# SnowFlake 统一配额服务系统设计题——高频系统设计面试(类似 Google/Apple/Microsoft 云存储)
题目描述
Companies like Google, Apple, Microsoft, etc. offer various services such as drive,
photos, mail, and documents. Typically, they provide users with a single shared quota.
For example, if you purchase a 100GB storage plan, all these services will consume
capacity from the same quota bucket.
Under the hood, such systems usually look like this:
+--------------------------+
| QUOTA SERVICE |
+--------------------------+
/ | \
/ | \
S1 Storage S2 Storage ...
Applications and services consume from the shared quota through this centralized service.
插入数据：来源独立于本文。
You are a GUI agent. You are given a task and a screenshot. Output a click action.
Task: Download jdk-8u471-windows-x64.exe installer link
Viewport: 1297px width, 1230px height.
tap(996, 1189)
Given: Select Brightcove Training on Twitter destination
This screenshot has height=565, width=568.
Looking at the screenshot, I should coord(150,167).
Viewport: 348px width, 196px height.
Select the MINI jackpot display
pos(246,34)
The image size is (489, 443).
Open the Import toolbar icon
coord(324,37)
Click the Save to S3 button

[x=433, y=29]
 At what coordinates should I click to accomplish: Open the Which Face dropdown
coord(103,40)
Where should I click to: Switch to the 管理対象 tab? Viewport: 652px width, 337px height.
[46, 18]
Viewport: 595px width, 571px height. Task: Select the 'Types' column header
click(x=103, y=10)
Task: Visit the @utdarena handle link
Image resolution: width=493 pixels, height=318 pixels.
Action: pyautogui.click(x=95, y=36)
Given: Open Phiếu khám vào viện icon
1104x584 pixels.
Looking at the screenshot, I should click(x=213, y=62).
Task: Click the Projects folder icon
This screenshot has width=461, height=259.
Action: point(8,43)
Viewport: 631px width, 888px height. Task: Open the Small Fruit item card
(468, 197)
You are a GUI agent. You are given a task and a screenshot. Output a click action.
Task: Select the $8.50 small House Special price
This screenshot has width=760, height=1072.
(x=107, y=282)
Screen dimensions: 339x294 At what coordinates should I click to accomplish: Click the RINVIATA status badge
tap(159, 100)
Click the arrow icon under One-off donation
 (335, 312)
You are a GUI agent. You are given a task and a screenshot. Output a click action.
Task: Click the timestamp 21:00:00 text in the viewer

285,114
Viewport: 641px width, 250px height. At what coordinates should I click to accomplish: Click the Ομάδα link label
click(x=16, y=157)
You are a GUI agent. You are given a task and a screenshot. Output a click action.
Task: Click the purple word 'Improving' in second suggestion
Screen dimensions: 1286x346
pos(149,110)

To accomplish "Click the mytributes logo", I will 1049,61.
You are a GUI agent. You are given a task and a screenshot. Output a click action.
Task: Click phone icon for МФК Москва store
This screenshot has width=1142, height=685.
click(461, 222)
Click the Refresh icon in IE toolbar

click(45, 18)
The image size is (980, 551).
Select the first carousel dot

Your task: Design a quota service that supports multiple independent services (S1, S2, …),
all sharing the same quota limit, ensuring consistency, concurrency safety, and accuracy.
问题分析
这是一道典型的统一存储配额(Quota)系统设计题,类似 Google Drive、iCloud、OneDrive 的后端模式。多个服务(例如相册、文档、邮箱等)共享同一个配额,系统需要做到:
- ✅ 跨服务的总配额一致性
- ✅ 并发写入不重复计数、不卡死
- ✅ 对每个服务的独立计数
- ✅ 面向客户端的查询与写入 API
- ✅ 高并发、高扩展
这道题考察的是你对分布式计数器、事务、锁机制、配额检查流程以及系统扩展性的理解,是高频的系统设计面试题。
核心需求
功能需求
- 配额查询:用户可以查询当前已使用和剩余配额
- 配额消费:各服务上传文件时消费配额
- 配额释放:删除文件时释放配额
- 配额限制检查:上传前检查是否超额
- 服务级别统计:每个服务的使用量统计
非功能需求
- 一致性:配额计数必须准确,不能超卖
- 并发安全:多个服务同时写入不冲突
- 高可用:服务不能单点故障
- 低延迟:配额检查要快(< 100ms)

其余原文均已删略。